Lay out the items from the line containing "This screenshot has height=307, width=546." through the line containing "I will 1021,330." as a two-column CSV with the headers item_text and item_answer, one row per item. Quote each field and replace any line breaks inside it with spaces.

[Dataset records]

——

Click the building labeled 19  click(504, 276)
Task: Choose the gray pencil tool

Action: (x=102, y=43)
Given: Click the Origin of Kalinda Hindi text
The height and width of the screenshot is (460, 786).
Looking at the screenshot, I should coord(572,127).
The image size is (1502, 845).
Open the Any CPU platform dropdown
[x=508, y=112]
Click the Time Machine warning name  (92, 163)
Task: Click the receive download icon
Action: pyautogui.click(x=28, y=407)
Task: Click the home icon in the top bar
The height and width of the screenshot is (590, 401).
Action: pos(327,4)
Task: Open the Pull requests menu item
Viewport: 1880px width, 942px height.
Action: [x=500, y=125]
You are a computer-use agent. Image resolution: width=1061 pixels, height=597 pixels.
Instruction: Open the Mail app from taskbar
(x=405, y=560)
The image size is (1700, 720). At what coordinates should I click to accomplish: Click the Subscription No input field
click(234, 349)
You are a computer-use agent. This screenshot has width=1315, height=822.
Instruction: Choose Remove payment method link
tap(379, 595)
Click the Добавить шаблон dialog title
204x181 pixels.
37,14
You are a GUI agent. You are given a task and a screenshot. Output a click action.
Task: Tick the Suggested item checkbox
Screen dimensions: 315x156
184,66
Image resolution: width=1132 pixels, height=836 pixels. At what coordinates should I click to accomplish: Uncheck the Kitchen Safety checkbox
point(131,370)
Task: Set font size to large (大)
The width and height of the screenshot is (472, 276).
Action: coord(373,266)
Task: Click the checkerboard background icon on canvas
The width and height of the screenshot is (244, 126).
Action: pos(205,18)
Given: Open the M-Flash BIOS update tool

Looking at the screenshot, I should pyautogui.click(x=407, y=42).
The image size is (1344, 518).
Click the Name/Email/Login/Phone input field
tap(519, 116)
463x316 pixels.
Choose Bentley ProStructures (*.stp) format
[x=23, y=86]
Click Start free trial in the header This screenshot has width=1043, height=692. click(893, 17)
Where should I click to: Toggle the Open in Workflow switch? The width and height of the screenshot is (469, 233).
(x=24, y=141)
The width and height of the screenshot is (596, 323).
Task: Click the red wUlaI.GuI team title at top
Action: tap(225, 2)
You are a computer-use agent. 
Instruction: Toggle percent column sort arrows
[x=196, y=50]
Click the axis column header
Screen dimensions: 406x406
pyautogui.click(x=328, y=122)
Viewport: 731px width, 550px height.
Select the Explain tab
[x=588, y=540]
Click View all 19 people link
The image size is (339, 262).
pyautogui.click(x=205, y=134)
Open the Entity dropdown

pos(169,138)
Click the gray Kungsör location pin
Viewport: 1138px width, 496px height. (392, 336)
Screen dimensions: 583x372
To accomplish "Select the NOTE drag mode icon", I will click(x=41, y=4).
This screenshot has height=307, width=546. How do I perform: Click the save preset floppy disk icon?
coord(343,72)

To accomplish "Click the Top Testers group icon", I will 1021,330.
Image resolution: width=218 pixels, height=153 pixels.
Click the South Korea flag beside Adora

——

TASK RESPONSE:
item_text,item_answer
"This screenshot has height=307, width=546. How do I perform: Click the save preset floppy disk icon?","coord(343,72)"
"To accomplish ""Click the Top Testers group icon"",","I will 1021,330."